> _Work required_: Nothing in the records should differ when you write them out again.

═══ Supplied data ═══

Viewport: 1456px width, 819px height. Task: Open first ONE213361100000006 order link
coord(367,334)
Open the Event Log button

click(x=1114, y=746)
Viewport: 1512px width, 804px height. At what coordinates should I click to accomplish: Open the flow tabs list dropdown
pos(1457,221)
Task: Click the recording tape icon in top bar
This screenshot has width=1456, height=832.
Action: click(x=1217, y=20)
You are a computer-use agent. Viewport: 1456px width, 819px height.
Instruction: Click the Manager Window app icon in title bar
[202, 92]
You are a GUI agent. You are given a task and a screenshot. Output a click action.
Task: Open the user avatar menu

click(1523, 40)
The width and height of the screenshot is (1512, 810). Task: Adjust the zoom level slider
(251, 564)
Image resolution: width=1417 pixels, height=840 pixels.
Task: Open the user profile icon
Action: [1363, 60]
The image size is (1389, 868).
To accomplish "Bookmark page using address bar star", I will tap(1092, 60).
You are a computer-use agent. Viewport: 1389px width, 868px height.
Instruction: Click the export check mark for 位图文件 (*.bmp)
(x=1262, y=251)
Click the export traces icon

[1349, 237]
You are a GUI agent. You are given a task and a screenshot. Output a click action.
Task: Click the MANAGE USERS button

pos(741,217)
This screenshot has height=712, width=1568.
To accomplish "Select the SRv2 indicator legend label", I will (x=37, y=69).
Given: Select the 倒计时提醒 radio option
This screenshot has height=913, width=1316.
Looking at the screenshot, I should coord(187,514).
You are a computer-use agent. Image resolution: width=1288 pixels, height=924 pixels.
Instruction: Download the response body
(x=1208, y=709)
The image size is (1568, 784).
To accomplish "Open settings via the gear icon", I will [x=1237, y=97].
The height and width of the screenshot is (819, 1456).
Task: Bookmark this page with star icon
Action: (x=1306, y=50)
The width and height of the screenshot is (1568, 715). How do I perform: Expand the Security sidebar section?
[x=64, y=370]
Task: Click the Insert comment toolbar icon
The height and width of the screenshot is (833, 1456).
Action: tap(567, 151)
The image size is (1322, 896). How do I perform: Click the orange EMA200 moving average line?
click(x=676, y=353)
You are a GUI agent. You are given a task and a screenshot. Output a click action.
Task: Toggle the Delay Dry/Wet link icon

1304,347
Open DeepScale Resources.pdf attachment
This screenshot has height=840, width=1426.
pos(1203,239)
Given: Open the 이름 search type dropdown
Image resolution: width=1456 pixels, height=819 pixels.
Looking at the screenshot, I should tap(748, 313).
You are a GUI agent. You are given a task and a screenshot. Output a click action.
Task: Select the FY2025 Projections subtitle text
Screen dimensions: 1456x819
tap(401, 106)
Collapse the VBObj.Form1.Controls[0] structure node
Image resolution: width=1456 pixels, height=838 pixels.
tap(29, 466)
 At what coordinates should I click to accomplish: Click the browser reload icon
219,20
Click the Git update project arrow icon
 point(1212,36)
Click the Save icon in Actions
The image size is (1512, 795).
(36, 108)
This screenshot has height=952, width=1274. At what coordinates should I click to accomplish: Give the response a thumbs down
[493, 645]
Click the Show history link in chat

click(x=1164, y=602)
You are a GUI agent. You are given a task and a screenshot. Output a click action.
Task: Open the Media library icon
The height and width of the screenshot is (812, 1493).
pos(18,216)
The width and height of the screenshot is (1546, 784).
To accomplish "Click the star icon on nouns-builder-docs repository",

═══

> _Response area_:
Viewport: 1456px width, 819px height. Task: Open first ONE213361100000006 order link
coord(367,334)
Open the Event Log button

click(x=1114, y=746)
Viewport: 1512px width, 804px height. At what coordinates should I click to accomplish: Open the flow tabs list dropdown
pos(1457,221)
Task: Click the recording tape icon in top bar
This screenshot has width=1456, height=832.
Action: click(x=1217, y=20)
You are a computer-use agent. Viewport: 1456px width, 819px height.
Instruction: Click the Manager Window app icon in title bar
[202, 92]
You are a GUI agent. You are given a task and a screenshot. Output a click action.
Task: Open the user avatar menu

click(1523, 40)
The width and height of the screenshot is (1512, 810). Task: Adjust the zoom level slider
(251, 564)
Image resolution: width=1417 pixels, height=840 pixels.
Task: Open the user profile icon
Action: [1363, 60]
The image size is (1389, 868).
To accomplish "Bookmark page using address bar star", I will tap(1092, 60).
You are a computer-use agent. Viewport: 1389px width, 868px height.
Instruction: Click the export check mark for 位图文件 (*.bmp)
(x=1262, y=251)
Click the export traces icon

[1349, 237]
You are a GUI agent. You are given a task and a screenshot. Output a click action.
Task: Click the MANAGE USERS button

pos(741,217)
This screenshot has height=712, width=1568.
To accomplish "Select the SRv2 indicator legend label", I will (x=37, y=69).
Given: Select the 倒计时提醒 radio option
This screenshot has height=913, width=1316.
Looking at the screenshot, I should coord(187,514).
You are a computer-use agent. Image resolution: width=1288 pixels, height=924 pixels.
Instruction: Download the response body
(x=1208, y=709)
The image size is (1568, 784).
To accomplish "Open settings via the gear icon", I will [x=1237, y=97].
The height and width of the screenshot is (819, 1456).
Task: Bookmark this page with star icon
Action: (x=1306, y=50)
The width and height of the screenshot is (1568, 715). How do I perform: Expand the Security sidebar section?
[x=64, y=370]
Task: Click the Insert comment toolbar icon
The height and width of the screenshot is (833, 1456).
Action: tap(567, 151)
The image size is (1322, 896). How do I perform: Click the orange EMA200 moving average line?
click(x=676, y=353)
You are a GUI agent. You are given a task and a screenshot. Output a click action.
Task: Toggle the Delay Dry/Wet link icon

1304,347
Open DeepScale Resources.pdf attachment
This screenshot has height=840, width=1426.
pos(1203,239)
Given: Open the 이름 search type dropdown
Image resolution: width=1456 pixels, height=819 pixels.
Looking at the screenshot, I should tap(748, 313).
You are a GUI agent. You are given a task and a screenshot. Output a click action.
Task: Select the FY2025 Projections subtitle text
Screen dimensions: 1456x819
tap(401, 106)
Collapse the VBObj.Form1.Controls[0] structure node
Image resolution: width=1456 pixels, height=838 pixels.
tap(29, 466)
 At what coordinates should I click to accomplish: Click the browser reload icon
219,20
Click the Git update project arrow icon
 point(1212,36)
Click the Save icon in Actions
The image size is (1512, 795).
(36, 108)
This screenshot has height=952, width=1274. At what coordinates should I click to accomplish: Give the response a thumbs down
[493, 645]
Click the Show history link in chat

click(x=1164, y=602)
You are a GUI agent. You are given a task and a screenshot. Output a click action.
Task: Open the Media library icon
The height and width of the screenshot is (812, 1493).
pos(18,216)
The width and height of the screenshot is (1546, 784).
To accomplish "Click the star icon on nouns-builder-docs repository",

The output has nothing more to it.